United States District Court, District of Nevada
Aug 5, 2024
2:24-cv-00867-CDS-DJA (D. Nev. Aug. 5, 2024)

Opinion

2:24-cv-00867-CDS-DJA

08-05-2024

Wendell Brown, Plaintiff, v. Bank of America, N.A.; Quality Loan Servicer Corporation, Defendants.


REPORT AND RECOMMENDATION

DANIEL J. ALBREGTS UNITED STATES MAGISTRATE JUDGE

This civil case arises out of a mortgage loan that Plaintiff obtained in 2003, which was secured by a Deed of Trust naming Bank of America, N.A. (“BANA”) as trustee. In 2022, Quality Loan Servicing Corporation (“QLSC”) filed a Substitution of Trustee, which substitution placed QLSC as trustee in place of the former trustee, BANA. As a result of the substitution, Plaintiff asserts that a third party denied him home equity financing in 2024.

Plaintiff, proceeding pro se, sues BANA and QLSC for damages, injunctive relief, and declaratory relief, alleging claims for breach of contract, negligence, breach of fiduciary duty, quiet title, declaratory relief, negligent interference with prospective economic advantage, negligent infliction of emotional distress, breach of the implied covenant of good faith and fair dealing, violation of the federal Real Estate Settlement Procedures Act, and violation of the federal Truth in Lending Act. Plaintiff initially sued Defendants in state court. BANA removed this action to federal court.
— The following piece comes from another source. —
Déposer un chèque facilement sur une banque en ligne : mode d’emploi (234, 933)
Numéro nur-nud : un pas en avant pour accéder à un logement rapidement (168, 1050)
Plaintiff moves to amend his complaint to remove his federal claims and to add a non-diverse defendant. (ECF No. 14). Defendant opposes this amendment, stating that Plaintiff is making it solely to defeat federal jurisdiction and that it is otherwise futile. (ECF No. 30). Plaintiff also moves to remand this case to state court on the grounds that he has moved to amend to destroy diversity and remove his federal claims. (ECF No. 12). Because the Court finds that Plaintiff's proposed amendment does not justify remand under the 28 U.S.C. § 1447(e) analysis, it recommends denying Plaintiff's motion to amend his complaint and denying Plaintiff's motion to remand as moot.

I. Background.

In his motion to remand, Plaintiff asserts that, because he has filed a proposed amendment that would eliminate his federal claims and add a non-diverse defendant, the Court must remand the case to state court. (ECF No. 12 at 5-6). Plaintiff moves to remand under 28 U.S.C. § 1447(c). (Id. at 1). Plaintiff brings his motion to amend under Federal Rule of Civil Procedure 15 and specifies that the amendment “eliminates the federal claims that formed the basis for removal, adds a non-diverse defendant, and clarifies that only state law causes of action are being asserted. These amendments establish the grounds for remanding this case back to state court, as argued in Plaintiff's concurrently filed Motion to Remand.” (ECF No. 14 at 5). Plaintiff's proposed amendment adds Craig Gold as a defendant and asserts a claim of negligence against Gold, stating that “Gold was negligent in his handling of Plaintiff's trust matters, including the property that is the subject of this action, in his capacity as a trustee. Gold's negligent actions contributed to the wrongful substitution of trustee on Plaintiff's mortgage loan and the resulting damages suffered by Plaintiff.” (ECF No. 14 at 18).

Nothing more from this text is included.